The council, nicaea, was on to this long ago and really saying if the lord's appointed you to cut for this flock of sheep, you must commit to them and you can't just go. Oh, but I want to live by the beach or I like that wealthy area where it's a massive church that's, uh, doesn't have any of the social problems that I, uh, I've got to put up with. I want to live in a cushy place, you know, wow, they're very wise, aren't they at the council of nicaea, and they see through things, yeah, and can kind of go. Nah, hang on, why are you wanting to move?

Speaker 2:

yeah, and this is totally like when constantine was before all this kicked off. Constantine saw through it because he read the bible and the apostles say all of these heresies come about because of our own personal ambitions and lusts and greed and that sort of thing. So so the how we deal with it, Constantine said, is we deal with the deceitful desires, then there will be no heresy. It is that way round.

Speaker 1:

Yeah, once you root out the disease, the symptoms cure. Yeah, it was funny.
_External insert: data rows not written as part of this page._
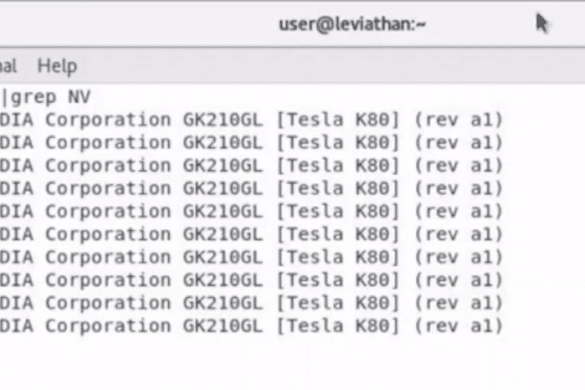Click [Tesla K80] in the last output line
Image resolution: width=585 pixels, height=390 pixels.
click(338, 326)
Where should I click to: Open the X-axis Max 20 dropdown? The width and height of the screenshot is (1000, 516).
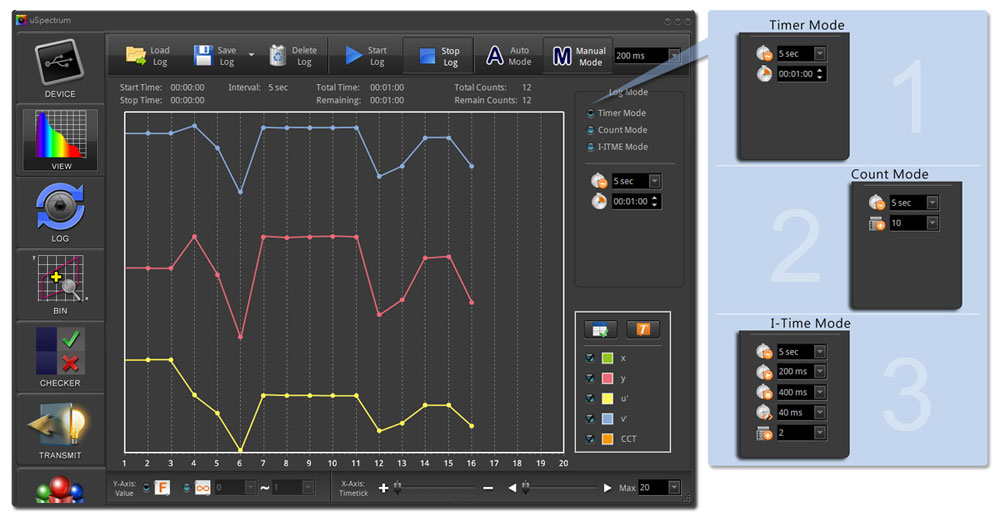[x=674, y=487]
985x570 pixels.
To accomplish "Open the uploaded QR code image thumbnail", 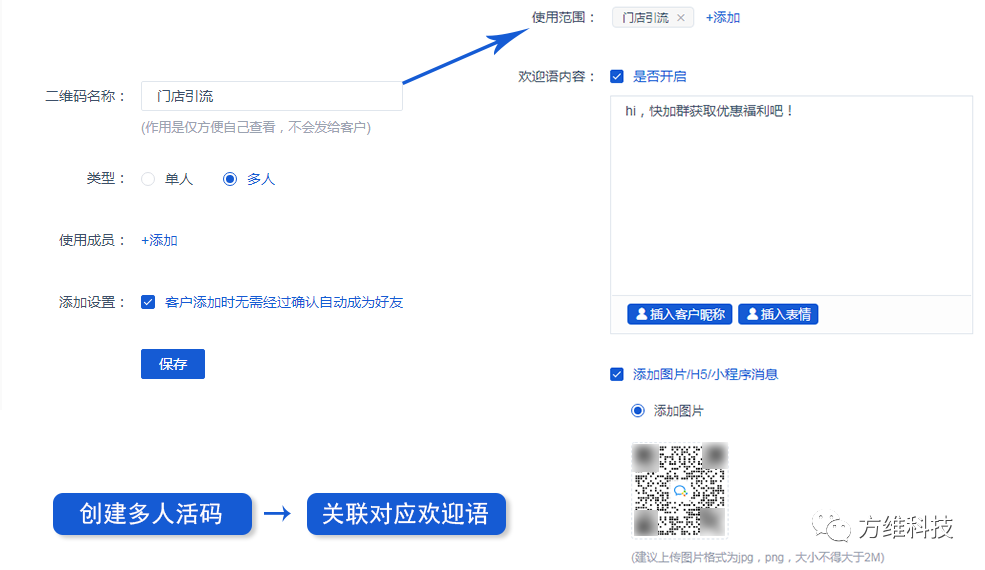I will pos(679,491).
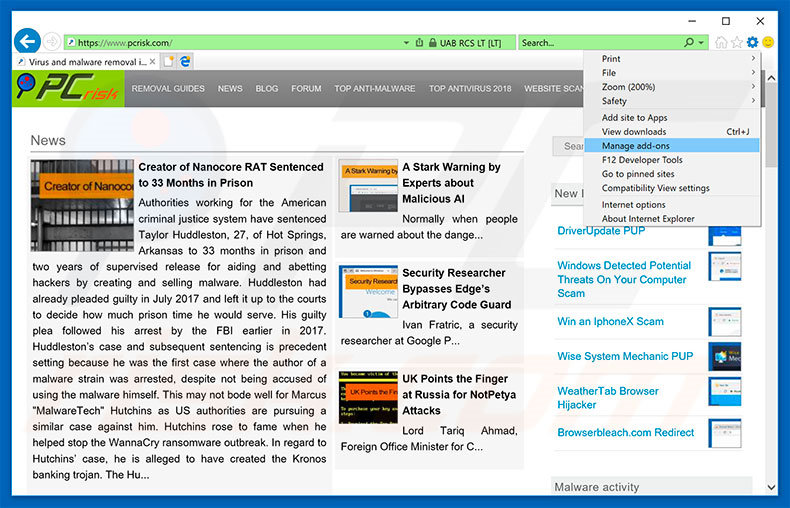The height and width of the screenshot is (508, 790).
Task: Click the security padlock icon in address bar
Action: pos(431,43)
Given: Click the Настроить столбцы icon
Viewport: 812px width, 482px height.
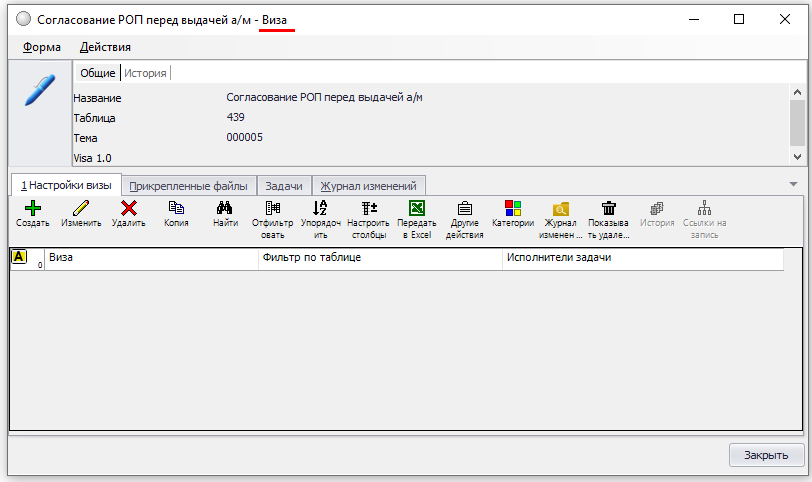Looking at the screenshot, I should point(368,208).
Not that long ago I remember there was a bishop I won't name the bishop, but I think at one time they'd been vaguely evangelical and then they started voting for very unorthodox um measures in the church of england, particularly on sexuality and things, uh, and, and then they find themselves getting access to better positions. And then, of course, it opens up that they're offered a much more prestigious position House of Lords, things like that and you're like oh yeah, here we go. This measure was made for that sort of situation. Yeah, it actually says here, and then we'll end with this of situation. Yeah, it actually says here, and then we'll end with this.

Speaker 1:

And for this episode it says that, um, not neither bishop nor priest nor deacon may move from one city to another. And if they even try such a thing after the council of nicaea, um, that arrangement must be cancelled and they must return to the church where they were ordained bishop or priest or deacon. So it's quite challenging, isn't it the idea? Now, in the modern church, people just do move around all the time between parishes and diocese and things like that. But back then they were much more suspicious of that. I mean, it might be that, uh, you might. We might say oh, but there's, here's an example of someone who's going from an easy beachside property to a challenging environment. Surely that's a good thing? Well, yeah, maybe you know, whatever, but I like the fact that the council nicey is like looking carefully and saying hang on, you cannot move around for anything other than the most selfless, christ-honouring, church-loving reasons.